By Ishita Misra
In the 2017 budget, the government made ambitious announcements for the energy sector. These announcements included a 100 percent electrification of all census villages by 2018, the supply of electricity throughout the day in every part of the country by 2022, a reduction in oil imports and an increase in renewable energy capacity.
To help the government make these ambitious goals a reality, the NITI Aayog has drafted a National Energy Policy (NEP). The NEP incorporates the recent developments in energy technology, global energy markets and reflects the priorities of the government. This policy will replace the Integrated Energy Policy that was drafted by the Planning Commission in 2008.
The NEP at a glance
Global developments regarding the energy sector have created a need for India to adopt a new energy policy that incorporates these developments. They comprise of changes in the energy mix from one that is dependent on fossil fuels to a mix that focuses on renewable energy, changes in the oil and gas markets resulting in a fall in their prices, and the development of renewable energy technologies.
In order to deal with the energy-related issues that plague the country in such a way that it incorporates the global developments, the NEP has set national energy objectives and has created strategies to meet them. The key objectives are to provide access to energy to everyone at affordable prices, improved energy security resulting in lesser dependence on imports, greater sustainability and rapid economic growth.
The policy recommendations made by NEP
The NEP has recommended certain policies to the government in order to meet the objectives. The policy emphasises on concerns of energy efficiency, regulatory oversight, air quality considerations, effective overseas engagement and the development of technology. Currently, India is highly dependent on imports of oil, gas, and coal to meet its energy requirements. To improve energy security and reduce import dependency, the NEP suggests diversification of import sources and increased domestic production.
The NITI Aayog has asked the government to promote mass transport systems like metro rail and levy a higher tax on big cars and SUVs in order to improve air quality. According to the NEP, tax differentiation between cars or levying higher taxes on big cars will promote the use of more fuel-efficient cars and will lead to a decrease in car emissions. Furthermore, to encourage the development of technology and investments in the energy sector, the NEP has asked the government to provide a conducive regulatory framework.
The recommendations also include increased commercialisation of energy producers, transporters, and distributors as it will lead to more efficient markets and a resultant reduction in energy prices. In accordance with this, the NITI Aayog has suggested the conversion of the seven subsidiaries of Coal India Ltd (CIL) into independent companies so that they can compete against each other. Due to its monopoly in the market, the CIL has been able to charge the coal buyers very high prices. However, if the CIL was split into seven individual companies, the competition would cause the companies to become more efficient and the prices of coal to come down.

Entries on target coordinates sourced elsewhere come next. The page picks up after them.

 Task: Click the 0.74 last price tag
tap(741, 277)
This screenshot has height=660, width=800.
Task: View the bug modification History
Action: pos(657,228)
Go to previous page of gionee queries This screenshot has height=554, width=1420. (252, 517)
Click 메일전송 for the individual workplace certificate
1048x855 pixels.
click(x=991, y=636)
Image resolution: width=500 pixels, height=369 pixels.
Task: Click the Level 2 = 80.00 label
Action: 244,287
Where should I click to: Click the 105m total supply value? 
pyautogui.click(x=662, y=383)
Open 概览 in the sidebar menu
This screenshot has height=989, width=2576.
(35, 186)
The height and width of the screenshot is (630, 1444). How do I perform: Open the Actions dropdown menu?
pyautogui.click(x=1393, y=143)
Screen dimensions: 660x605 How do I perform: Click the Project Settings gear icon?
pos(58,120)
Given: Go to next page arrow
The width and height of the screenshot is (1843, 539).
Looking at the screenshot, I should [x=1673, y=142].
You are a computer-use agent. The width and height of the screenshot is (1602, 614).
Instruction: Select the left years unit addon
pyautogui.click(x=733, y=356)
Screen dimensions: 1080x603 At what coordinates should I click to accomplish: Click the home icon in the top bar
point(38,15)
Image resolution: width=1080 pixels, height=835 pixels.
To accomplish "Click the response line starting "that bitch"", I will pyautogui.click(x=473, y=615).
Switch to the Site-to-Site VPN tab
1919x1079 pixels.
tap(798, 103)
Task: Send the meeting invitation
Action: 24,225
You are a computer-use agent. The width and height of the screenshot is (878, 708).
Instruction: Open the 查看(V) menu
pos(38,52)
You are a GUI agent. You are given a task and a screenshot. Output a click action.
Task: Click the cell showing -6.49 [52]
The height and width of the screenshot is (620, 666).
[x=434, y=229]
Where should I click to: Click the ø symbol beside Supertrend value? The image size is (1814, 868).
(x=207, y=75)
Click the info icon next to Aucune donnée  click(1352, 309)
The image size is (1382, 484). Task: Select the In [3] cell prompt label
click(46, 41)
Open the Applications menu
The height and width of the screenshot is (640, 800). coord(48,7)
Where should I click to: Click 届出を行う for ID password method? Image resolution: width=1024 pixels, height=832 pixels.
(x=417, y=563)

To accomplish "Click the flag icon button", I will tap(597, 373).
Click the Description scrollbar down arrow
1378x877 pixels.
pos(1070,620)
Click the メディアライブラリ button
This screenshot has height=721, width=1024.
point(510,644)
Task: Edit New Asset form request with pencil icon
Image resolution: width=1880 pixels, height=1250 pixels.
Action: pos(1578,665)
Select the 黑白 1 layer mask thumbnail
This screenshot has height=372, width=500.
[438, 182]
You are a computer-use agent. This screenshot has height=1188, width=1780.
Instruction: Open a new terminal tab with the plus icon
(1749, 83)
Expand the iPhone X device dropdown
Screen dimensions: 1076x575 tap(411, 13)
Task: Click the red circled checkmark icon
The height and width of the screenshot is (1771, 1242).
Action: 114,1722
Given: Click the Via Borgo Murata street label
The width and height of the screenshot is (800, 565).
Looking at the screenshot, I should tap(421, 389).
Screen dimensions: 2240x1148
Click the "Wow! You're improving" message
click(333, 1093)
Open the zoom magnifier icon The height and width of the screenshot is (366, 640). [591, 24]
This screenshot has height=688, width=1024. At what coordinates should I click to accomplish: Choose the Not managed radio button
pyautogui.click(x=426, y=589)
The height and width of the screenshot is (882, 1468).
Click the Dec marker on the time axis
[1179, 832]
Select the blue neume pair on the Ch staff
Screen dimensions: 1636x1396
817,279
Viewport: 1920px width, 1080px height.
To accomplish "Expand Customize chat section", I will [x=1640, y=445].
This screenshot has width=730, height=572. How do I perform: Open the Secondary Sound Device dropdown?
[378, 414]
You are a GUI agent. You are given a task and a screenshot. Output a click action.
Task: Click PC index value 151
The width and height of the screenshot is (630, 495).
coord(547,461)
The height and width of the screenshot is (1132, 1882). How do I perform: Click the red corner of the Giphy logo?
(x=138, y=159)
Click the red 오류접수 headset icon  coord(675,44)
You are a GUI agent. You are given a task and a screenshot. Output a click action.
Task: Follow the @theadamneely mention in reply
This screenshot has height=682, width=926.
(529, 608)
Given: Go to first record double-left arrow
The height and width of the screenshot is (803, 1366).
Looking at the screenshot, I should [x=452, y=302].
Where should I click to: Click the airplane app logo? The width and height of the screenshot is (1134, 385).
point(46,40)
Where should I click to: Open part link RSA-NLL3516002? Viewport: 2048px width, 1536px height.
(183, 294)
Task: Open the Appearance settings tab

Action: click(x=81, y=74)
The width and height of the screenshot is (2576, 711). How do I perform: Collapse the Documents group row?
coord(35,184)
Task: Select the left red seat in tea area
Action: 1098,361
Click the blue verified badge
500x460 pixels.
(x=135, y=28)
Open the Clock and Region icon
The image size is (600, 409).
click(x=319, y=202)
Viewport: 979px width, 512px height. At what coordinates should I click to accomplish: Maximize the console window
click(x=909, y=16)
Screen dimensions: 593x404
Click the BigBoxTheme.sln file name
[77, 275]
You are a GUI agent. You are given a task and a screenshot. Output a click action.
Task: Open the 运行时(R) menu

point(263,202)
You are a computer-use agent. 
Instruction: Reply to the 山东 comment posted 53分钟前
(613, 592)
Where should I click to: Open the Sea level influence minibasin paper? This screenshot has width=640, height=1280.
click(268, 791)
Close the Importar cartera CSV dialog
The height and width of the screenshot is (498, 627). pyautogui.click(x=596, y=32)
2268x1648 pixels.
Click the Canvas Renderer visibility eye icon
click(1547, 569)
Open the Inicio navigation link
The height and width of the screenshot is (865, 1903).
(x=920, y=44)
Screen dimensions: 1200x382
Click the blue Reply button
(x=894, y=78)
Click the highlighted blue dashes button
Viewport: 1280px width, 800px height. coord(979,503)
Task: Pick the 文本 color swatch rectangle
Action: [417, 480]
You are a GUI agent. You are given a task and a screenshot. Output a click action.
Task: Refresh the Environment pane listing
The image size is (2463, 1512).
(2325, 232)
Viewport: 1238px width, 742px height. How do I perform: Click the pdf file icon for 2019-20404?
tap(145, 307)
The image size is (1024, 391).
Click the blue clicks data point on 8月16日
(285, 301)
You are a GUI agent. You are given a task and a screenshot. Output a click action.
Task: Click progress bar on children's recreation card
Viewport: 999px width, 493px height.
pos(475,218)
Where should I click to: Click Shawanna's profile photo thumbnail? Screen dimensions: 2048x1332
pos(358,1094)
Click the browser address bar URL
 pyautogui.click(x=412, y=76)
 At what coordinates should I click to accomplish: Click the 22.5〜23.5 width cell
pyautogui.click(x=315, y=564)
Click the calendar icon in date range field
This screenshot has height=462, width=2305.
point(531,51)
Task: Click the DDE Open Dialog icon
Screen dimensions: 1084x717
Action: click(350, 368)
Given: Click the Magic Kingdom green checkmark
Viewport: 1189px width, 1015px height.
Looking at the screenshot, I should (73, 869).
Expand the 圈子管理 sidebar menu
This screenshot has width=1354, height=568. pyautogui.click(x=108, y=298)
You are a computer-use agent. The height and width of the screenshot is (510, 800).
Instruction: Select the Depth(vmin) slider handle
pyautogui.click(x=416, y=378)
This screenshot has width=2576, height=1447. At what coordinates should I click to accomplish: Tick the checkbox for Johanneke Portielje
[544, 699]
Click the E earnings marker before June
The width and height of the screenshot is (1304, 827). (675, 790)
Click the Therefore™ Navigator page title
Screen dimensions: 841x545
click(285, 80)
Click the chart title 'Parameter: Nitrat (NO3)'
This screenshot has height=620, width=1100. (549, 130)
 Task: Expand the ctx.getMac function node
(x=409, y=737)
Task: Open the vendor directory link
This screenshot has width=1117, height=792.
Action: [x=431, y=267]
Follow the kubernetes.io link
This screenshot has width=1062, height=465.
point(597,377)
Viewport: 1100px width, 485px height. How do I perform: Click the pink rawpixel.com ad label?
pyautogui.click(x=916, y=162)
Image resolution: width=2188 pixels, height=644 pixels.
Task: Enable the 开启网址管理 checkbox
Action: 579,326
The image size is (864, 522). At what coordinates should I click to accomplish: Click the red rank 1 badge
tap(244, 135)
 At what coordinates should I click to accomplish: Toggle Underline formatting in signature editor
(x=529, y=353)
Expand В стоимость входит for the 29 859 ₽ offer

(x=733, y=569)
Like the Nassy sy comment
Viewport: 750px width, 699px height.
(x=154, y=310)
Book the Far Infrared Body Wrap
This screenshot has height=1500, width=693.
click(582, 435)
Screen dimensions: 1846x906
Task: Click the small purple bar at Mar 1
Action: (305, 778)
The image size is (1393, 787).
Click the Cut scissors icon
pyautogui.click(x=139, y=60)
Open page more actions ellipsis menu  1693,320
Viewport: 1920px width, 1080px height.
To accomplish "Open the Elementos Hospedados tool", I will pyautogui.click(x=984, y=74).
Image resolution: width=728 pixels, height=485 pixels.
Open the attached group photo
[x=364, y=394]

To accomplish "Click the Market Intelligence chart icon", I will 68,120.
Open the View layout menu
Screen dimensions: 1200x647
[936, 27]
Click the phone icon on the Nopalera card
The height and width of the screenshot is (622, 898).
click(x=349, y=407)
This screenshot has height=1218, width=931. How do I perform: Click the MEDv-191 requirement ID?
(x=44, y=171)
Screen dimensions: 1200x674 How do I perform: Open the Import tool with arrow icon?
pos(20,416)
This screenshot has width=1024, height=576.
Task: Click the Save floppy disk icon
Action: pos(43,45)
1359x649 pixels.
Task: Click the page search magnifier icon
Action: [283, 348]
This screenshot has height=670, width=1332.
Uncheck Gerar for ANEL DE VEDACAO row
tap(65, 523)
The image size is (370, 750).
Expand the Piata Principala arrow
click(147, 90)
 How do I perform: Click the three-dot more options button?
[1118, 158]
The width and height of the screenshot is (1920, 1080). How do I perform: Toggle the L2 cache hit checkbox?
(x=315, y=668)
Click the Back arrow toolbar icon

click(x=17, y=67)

Cash crunch and the way forward
According to the NITI Aayog, the biggest challenge for the NEP is the extensive need for capital. The energy sector will need almost $150 billion of capital investment annually till 2040. Moreover, the amount of capital needed by the energy sector will have to be generated without impacting the availability of capital in other sectors to ensure that they continue to grow. The problem of cash crunch is worsened by the high-interest rates on loans as compared to developed countries. The reluctance of the private investor to invest capital because of the higher risk associated with the energy sector as compared to other sectors also remains a hurdle.
The NITI Aayog has recognised some methods to deal with this cash crunch. They include external commercial borrowing and the use of overseas equity in financially viable, long duration projects. Another option is to attract private capital through financial tools such as extended debt tenure, viability gap funding, and dollar-denominated returns. As per the draft of the NEP, the Ministry of Finance will be responsible for promoting investment in the energy sector, attracting both Indian and foreign investors.